The total estimated time to read this newsletter is 190 minutes.
The secret of getting ahead is to get started – Mark Twain
- Facial recognition: It’s time for action: 30 mins read. This is a post by Microsoft on the need for government regulation and responsible industry measures to address advancing facial recognition technology. This is a welcome step by Microsoft and it shows them that they are on the right side of the issue. The post lays out the potential dangers of facial recognition if it is not regulated. The three main problems outlined in the post are:
- Certain uses of facial recognition increase the risk of decisions, and, more generally, outcomes that are biased and, in some case, in violation of laws prohibiting discrimination
- Intrusion into people’s privacy
- The use of facial recognition technology by a government for mass surveillance can encroach on democratic freedoms
Microsoft has also defined six principles that they are adopting to address the concerns. These are 1) Fairness 2) Transparency 3) Accountability 4) Non-discrimination 5) Notice and consent 6) Lawful surveillance.

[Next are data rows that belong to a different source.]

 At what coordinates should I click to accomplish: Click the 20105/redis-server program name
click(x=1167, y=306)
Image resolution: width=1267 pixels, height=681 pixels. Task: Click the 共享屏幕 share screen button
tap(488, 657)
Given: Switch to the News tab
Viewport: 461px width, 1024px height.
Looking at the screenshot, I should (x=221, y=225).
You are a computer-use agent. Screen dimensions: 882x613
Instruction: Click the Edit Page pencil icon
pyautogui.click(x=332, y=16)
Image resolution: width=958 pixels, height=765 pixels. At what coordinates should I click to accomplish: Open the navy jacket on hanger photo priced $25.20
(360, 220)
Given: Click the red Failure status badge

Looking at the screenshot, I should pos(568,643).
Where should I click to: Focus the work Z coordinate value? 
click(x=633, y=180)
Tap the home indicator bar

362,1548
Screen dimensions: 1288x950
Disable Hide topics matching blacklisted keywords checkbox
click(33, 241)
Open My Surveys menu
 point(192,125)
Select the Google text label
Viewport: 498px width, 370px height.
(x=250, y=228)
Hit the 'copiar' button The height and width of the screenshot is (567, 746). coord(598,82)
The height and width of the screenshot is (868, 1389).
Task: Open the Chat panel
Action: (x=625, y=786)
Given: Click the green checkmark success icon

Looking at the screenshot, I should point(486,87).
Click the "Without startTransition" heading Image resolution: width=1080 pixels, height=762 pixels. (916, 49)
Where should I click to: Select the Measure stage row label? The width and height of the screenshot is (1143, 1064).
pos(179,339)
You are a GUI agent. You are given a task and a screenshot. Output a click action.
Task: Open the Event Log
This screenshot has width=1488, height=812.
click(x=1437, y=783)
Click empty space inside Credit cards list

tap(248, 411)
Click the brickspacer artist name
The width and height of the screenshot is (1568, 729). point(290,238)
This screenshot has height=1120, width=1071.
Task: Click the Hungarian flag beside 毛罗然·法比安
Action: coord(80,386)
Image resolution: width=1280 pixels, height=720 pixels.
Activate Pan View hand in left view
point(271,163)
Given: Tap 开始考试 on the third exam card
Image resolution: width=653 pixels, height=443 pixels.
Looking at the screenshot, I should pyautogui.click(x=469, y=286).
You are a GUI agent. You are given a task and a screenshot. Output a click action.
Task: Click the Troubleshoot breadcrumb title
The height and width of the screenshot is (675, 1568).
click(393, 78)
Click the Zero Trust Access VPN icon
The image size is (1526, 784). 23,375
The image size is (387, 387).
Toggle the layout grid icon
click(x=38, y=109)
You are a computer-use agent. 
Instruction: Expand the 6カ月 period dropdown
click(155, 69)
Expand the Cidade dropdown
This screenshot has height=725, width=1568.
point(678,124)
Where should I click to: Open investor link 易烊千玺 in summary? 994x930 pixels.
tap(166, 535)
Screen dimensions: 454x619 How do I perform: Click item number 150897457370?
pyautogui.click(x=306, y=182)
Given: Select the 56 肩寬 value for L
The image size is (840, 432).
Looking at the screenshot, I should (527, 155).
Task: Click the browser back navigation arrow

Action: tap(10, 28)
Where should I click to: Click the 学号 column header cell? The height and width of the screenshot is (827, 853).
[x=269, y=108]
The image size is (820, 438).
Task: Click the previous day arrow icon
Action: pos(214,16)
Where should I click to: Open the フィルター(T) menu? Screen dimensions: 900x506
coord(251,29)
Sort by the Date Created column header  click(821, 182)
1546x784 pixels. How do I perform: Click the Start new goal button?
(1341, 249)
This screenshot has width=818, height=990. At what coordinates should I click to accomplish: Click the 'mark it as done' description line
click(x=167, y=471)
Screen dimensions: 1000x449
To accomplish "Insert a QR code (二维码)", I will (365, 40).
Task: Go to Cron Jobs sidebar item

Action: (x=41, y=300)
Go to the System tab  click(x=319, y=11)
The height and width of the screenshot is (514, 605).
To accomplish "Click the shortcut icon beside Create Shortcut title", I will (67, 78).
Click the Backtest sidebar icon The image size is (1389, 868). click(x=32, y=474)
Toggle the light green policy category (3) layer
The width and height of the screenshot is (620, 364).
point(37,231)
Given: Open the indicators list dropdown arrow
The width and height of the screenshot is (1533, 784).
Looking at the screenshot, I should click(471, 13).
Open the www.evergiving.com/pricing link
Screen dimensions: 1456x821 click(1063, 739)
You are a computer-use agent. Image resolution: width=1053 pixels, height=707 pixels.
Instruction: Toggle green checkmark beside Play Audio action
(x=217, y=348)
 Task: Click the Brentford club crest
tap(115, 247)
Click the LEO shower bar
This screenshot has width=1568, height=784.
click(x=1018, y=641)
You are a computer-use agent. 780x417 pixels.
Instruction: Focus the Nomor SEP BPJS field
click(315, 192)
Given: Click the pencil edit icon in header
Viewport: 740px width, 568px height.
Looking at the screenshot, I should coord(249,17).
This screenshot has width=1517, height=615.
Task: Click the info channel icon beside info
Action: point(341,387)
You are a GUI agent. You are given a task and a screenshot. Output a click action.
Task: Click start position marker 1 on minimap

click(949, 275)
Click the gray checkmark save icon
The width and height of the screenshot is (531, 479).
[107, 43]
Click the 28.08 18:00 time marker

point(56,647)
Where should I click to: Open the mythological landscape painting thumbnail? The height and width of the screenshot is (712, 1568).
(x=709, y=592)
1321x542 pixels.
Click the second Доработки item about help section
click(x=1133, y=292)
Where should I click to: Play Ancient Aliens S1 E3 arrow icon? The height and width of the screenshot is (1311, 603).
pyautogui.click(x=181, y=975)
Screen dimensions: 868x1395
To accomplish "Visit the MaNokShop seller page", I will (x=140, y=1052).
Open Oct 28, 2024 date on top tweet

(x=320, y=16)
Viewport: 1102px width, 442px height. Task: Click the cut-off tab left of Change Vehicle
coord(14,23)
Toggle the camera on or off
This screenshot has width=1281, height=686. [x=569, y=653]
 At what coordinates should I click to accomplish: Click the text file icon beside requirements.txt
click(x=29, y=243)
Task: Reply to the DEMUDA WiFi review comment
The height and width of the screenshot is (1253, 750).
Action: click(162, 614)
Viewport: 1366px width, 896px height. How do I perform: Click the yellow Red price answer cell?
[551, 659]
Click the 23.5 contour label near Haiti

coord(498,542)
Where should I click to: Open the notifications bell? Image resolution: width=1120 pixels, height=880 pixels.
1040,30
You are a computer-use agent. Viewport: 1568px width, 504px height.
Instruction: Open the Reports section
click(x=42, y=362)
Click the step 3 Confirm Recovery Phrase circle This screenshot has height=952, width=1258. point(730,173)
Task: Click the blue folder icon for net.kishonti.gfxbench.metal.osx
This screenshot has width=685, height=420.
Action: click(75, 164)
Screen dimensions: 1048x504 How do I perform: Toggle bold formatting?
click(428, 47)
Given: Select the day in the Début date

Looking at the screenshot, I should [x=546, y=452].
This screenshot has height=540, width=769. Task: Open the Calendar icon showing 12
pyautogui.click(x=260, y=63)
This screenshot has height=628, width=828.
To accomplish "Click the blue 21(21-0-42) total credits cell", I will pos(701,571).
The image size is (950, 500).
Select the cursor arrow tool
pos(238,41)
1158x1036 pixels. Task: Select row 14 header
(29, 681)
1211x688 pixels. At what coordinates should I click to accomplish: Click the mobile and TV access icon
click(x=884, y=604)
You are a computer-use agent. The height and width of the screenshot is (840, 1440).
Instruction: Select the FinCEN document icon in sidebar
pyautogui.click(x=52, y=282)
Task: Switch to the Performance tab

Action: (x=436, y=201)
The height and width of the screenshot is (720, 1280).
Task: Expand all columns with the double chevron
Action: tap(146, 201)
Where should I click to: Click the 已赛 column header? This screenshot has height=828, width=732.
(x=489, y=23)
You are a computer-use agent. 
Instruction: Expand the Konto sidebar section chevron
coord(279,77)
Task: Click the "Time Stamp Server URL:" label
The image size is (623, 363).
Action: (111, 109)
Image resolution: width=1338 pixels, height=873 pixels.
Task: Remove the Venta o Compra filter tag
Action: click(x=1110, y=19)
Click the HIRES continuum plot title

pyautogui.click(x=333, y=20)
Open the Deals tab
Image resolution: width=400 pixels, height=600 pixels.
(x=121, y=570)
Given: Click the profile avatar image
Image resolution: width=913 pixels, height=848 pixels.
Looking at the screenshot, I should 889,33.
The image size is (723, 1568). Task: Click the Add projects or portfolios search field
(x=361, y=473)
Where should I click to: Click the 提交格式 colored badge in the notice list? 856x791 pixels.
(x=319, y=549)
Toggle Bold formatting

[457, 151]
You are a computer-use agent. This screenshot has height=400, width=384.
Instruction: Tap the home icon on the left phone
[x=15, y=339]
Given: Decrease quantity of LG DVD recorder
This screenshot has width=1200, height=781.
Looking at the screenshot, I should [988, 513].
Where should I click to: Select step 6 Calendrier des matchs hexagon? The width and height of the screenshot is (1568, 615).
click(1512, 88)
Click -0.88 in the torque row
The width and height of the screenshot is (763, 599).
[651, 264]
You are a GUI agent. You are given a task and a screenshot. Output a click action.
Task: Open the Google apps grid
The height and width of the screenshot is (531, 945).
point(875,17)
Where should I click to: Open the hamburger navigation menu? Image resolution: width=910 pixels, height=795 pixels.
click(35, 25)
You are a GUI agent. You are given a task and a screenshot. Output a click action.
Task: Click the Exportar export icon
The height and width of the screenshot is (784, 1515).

- Why You Should Never, Ever Use Quora: 15 mins read. I personally don’t use Quora for last many years. I find it full of gossip and useless questions and answers. The author makes a good point about Quora lack of intent to make knowledge accessible. Quora does not provide any API or data export tool. They have explicitly forbidden Internet Archive from indexing their web site. Also, you will be forced to login before you can see full answer text. Moreover, they are having trouble making money. So, you never know if they will exist few years down the line. This makes it even more important that they allow shareability of their data.
- The Swiss Army Knife of Hashmaps: 30 mins read. This post covers new implementation of HashMap based called Hashbrown. Hashbrown is based on Google’s SwissTable implementation. The blog starts from HashMap basics covering hashes and different implementations of HashMap using linear probing, Robin Hood hashing, and finally talking about Hashbrown. This post gives you a good understanding of HashMap.
- Why you need both rituals and routines to power your workday: 10 mins read. The post covers the importance of routines and rituals to make most of the day. Routine is a series of regularly followed actions. Rituals, on the other hand, are those symbolic actions performed at key moments that help us move through the day smoothly.
- How Pinterest runs Kafka at scale: 10 mins read. This post talks about how Pinterest is using Kafka. Pintrest has one of the largest Kafka deployments in the cloud. Their Kafka deployments runs in three AWS regions. They make use of MirrorMaker to transport data among three regions. They created and open sourced DoctorKafka, a Kafka operations automation service to perform partition reassignment during broker failure for operation automation. They use d2.2xlarge instances for brokers.
Using Golang to Build Microservices at The Economist: A Retrospective: 20 mins read. This article by Economist engineer covers in depth why they chose Golang for building their new content platform. The three main reasons outlined in the post are:
- Go has key design elements required for building distributed systems
- Go’s concurrency model is relatively easy to implement
- It is easy too get started and fun to write
- Serverless Tip: Don’t overpay when waiting on remote API calls: 15 mins read. I consider as good software developer, you should not shy away from validating your assumptions. This post goes in depth on how the author did detailed analysis to validate his hypothesis. Author writes, My hypothesis was that by lowering the memory configuration, that the execution of the Lambda function would be slower and perhaps not as cost effective. He then carried out experiments to validate his hypothesis. As it turns out, functions that make remote API calls can be broken down into small, asynchronous components with low memory settings. We get the same performance and significantly reduce our costs, especially at scale.
Our learnings from adopting GraphQL: 20 mins read.In this post, Netflix Marketing Technology team shares their learning in adopting GraphQL. Author writes, We have been running GraphQL on NodeJS for about 6 months, and it has proven to significantly increase our development velocity and overall page load performance.
How To Build A Real-Time App With GraphQL Subscriptions On Postgres: 30 mins read. This is a tutorial to build a real time pooling app. Author does a good job explaining why GraphQL is a good choice for building real time apps. You can use this tutorial to build your firsts GraphQL app.
Your Intuition Is Wrong, Unless These 3 Conditions Are Met: 10 mins read. Daniel Kahneman, author of Thinking Fast and Slow explains why most intuitions are wrong. I loved how he compared two definitions of intuitions and explained why the second is better than the first. The first definition is Intuition is defined as knowing without knowing how you know. The second definition is intuition is thinking that you know without knowing why you do.